Problem details |
Copy, please, the line with "1919x992 pixels." and each line that follows it through the end of the data below, exactly as given and without pictures.

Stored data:
^^^^^^^^^^^^^^^^
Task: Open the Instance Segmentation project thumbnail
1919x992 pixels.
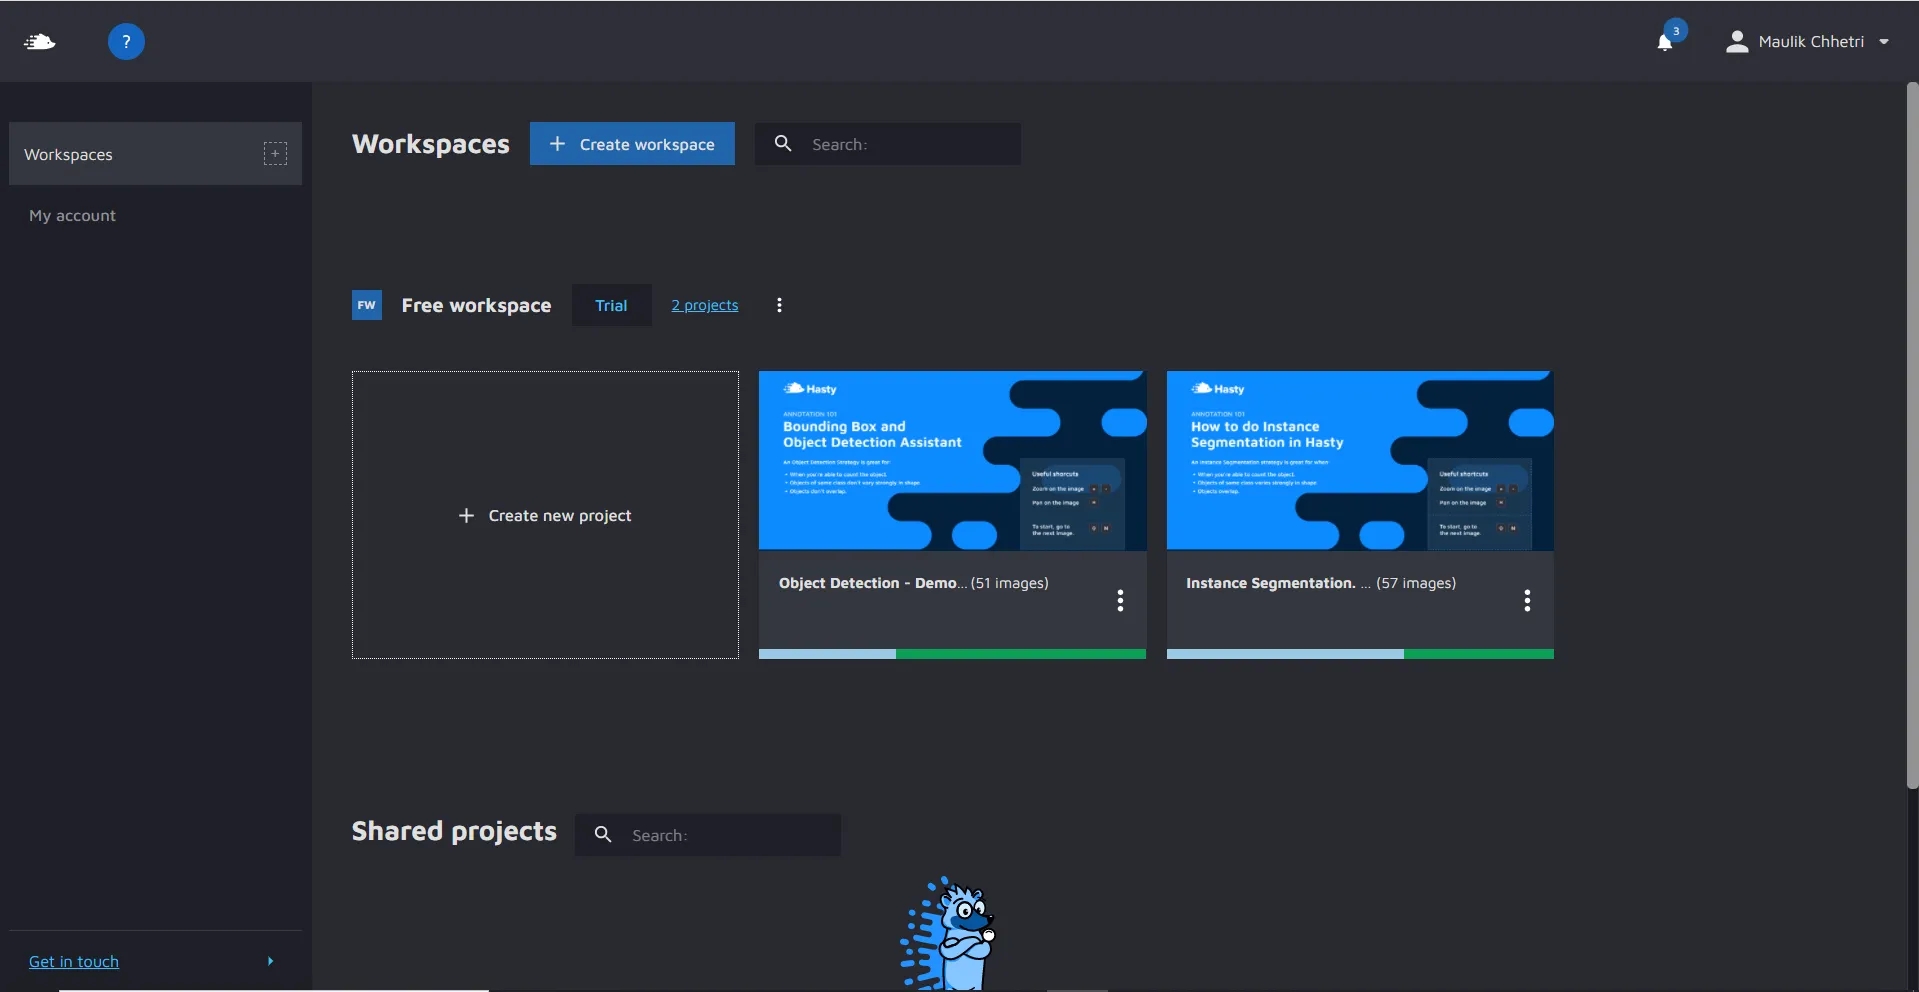Action: 1360,460
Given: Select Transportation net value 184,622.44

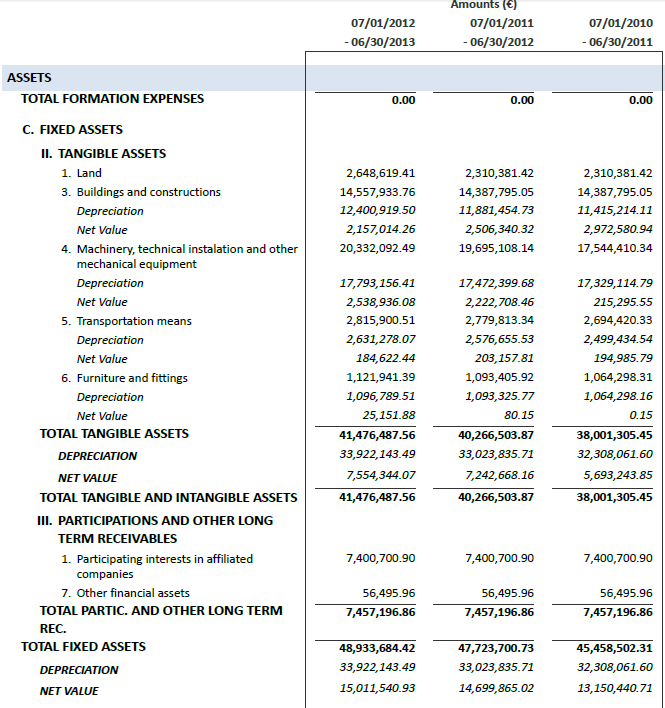Looking at the screenshot, I should [386, 359].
^^^^^^^^^^^^^^^^
Written answer |
1919x992 pixels.
Action: 1360,460
Given: Select Transportation net value 184,622.44

Looking at the screenshot, I should [386, 359].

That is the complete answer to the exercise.